No one thought Valentina would survive her severe and badly infected wounds. But she did, and now she is in Vermont, hoping to complete high school and enter an American college and train to be a nurse.

Valentina will speak publicly only in churches. I hope she will come here and speak someday. I have been told that she does not want to be seen as a victim, that what she cares about is the future. What I expect she wants most from us is not our sympathy, but our determined effort to prevent any injustice anywhere from being inflicted on people just because of who or what they are. What she wants may be simply “a just and equal sharing of the things that earth affords,” as the hymn says. (“For the Healing of the Nations,” by Fred Kaan.)

If you feel moved by Valentina’s story, or if you have heard the stories of our own Thetford children who have been wounded by the sharp blades of racist tongues, there are three things you could consider doing. First and most immediately, you could talk to Anne Frey or Helen McLam today and offer to help them arrange for a seminarian of color to come be our pastor here for part of the summer while I am gone. This is something practical we can do to help prevent racial injustices in our community, providing opportunities for consciousness-raising and for living our deepest truth.
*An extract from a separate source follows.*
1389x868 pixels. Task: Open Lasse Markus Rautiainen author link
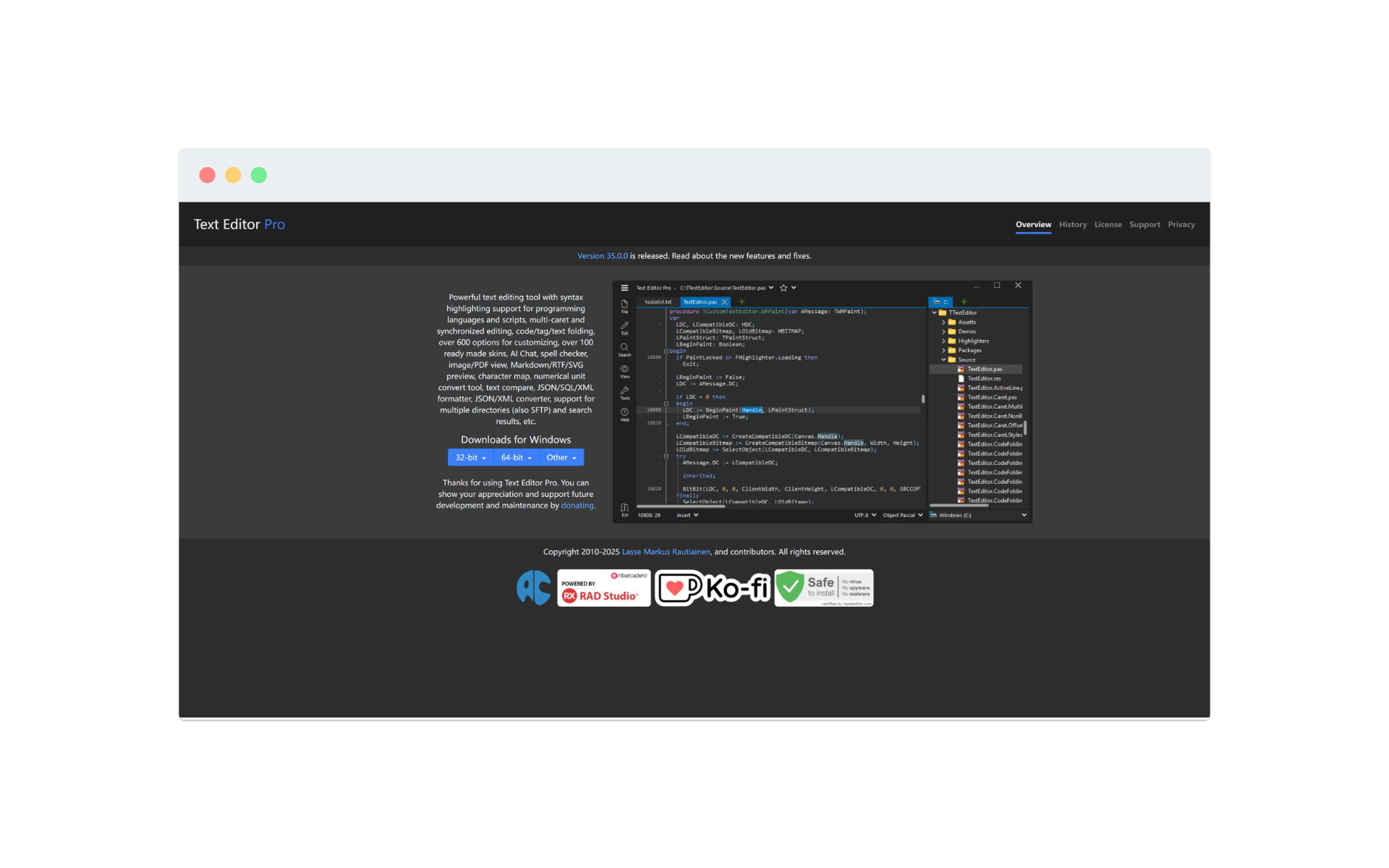(x=666, y=552)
Second, we could consider declaring the church to be intentionally multiracial and multicultural, just as we are intentionally open and affirming of people of all sexual orientations. That would send a message to the community encouraging the honoring of diversity, and a message to people of other races and cultures telling them that we would welcome and accommodate them here.

Third, and most importantly, we can resolve to use this Lent to follow the Holy Spirit where it wants to lead us. We can open ourselves to the stripping away of our false self programs for security and control. We can let the Spirit lead us to the truth.

The Psalm says, “Happy are those…in whose spirit there is no deceit,” no falseness, no betrayal born of greed or pride. Happy are those who have arrived at the unhidden truth of the unity of all humanity and the worthiness of every child of every race, each one a beloved child of God.